While there are several products to protect your pets against pests, finding the right one can difficult.

Alexa Gonzalez is an associate veterinarian at Park Veterinary Hospital in Durham and she has some tips and info she’d like all pet owners to be aware this flea and tick season.

She shared her expert advice in an ABC11 Q and A.

What makes this time of the year flea and tick season?

“The moisture in the environment, the heat and humid weather, the increased temperatures outside definitely promotes that good environment for fleas and ticks to breed and proliferate.”

What should people know when they’re selecting flea and tick medicine? Should they be calling their veterinarian for recommendations?

“I think it’s a great idea to consult with your vet. They can kind of point you in the right direction, as to what’s best for your lifestyle, what’s best for your pet’s lifestyle.

There are different medications. There are chews that your pet can take. There are topical medications that you can apply, some are one month duration, some are three months duration. And of course there are different costs and there are different benefits to really each one of those medications.”

What are some signs of problems/side effects to watch out for if your pet is on flea and tick medication?

“So it’s always a good idea to do tick checks on your animals on a regular basis. If you’re finding ticks on your dog who’s going outside every day, it’s probably an indication that we need to switch to something different or even try a supplemental medication.

There are also some side effects, GI side effects like vomiting, diarrhea – if your dog is taking the chew, the flea/tick preventative chew, and has vomiting and diarrhea the next day, that’s probably a pretty good indication that we need to switch to something else.”

Can this medicine interact with other things that are happening biologically with your pet?

“They have the potential to have problems.
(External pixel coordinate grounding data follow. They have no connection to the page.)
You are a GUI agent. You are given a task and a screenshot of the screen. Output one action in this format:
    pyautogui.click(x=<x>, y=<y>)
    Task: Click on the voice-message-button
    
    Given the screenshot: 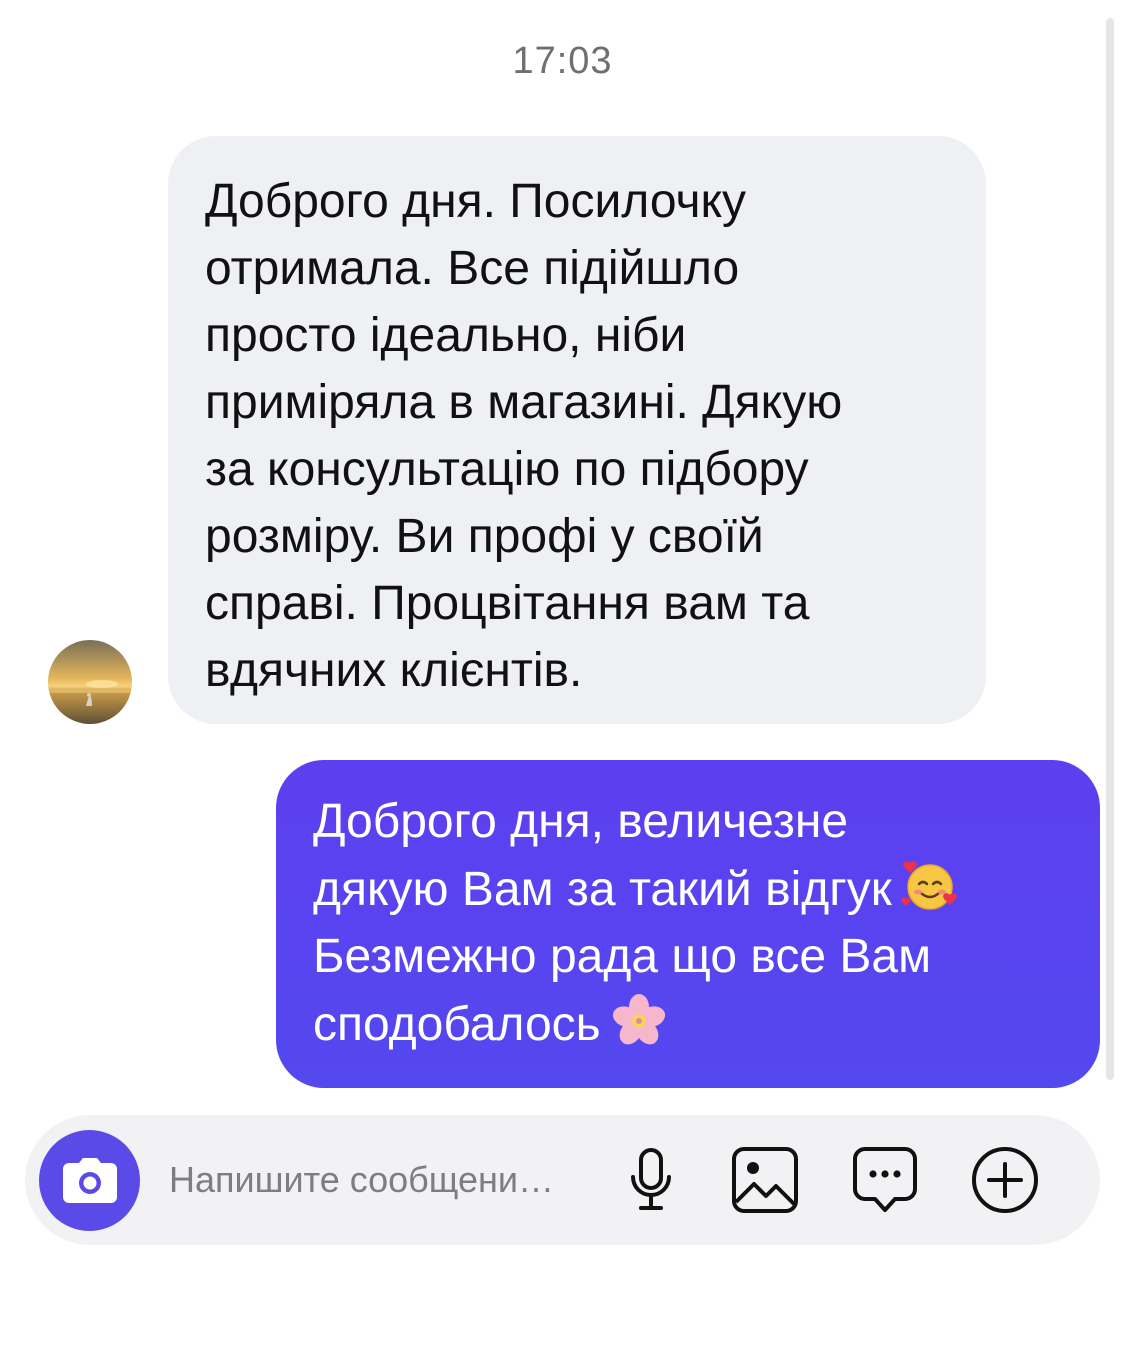 What is the action you would take?
    pyautogui.click(x=651, y=1180)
Overall they’re very safe medications to take, but of course I think it’s always best to consult with your veterinarian before you start your dog or cat on any flea and tick preventatives.”

What are some of the active ingredients in flea and tick medications? What do they do?

“Really each medication tends to have a different active ingredient. Some medications actually paralyze the fleas or the ticks, some medications prevent them from laying eggs or procreating, so they each act in a different way.

Although all of them are very safe, it’s definitely best to consult with your vet before starting any of those medications.”

Does the weight and size of an animal play a role in the type of medication they receive?

“They do, so a lot of medications actually come in different sizes for different weights of animals, so it’s important to choose the appropriate size for your animal.

And of course you know we always recommend, maybe the over the counter medications aren’t as effective as the ones you can get at your veterinary hospital.

I kind of like to tell people to be a little cautious about those ones for sure.”

Are hair loss and lesions a big red flag when it comes to flea and tick medicine?

“Typically with hair loss and lesions, redness and scabbing – it’s not something we typically see with those medications, but if something like that comes up, it’s definitely advised to bring your pet into the hospital and have them looked at.

It could be an indication of something else that’s going on and maybe the collars, the topical medications, are exacerbating whatever is going on in your pet.”

Is there anything else you’d like people to know?

“I think it’s really important that people know there are a lot of diseases that ticks and fleas carry. It’s really important for their pets to be on monthly preventatives even year-round, even during the cold months.

Fleas especially can really proliferate inside and we can actually track those fleas inside. So even if your pet is indoor only, even if you have cats who are indoor only, we have the potential to bring in fleas indoors, so they can actually still get those even if they’re indoor only.”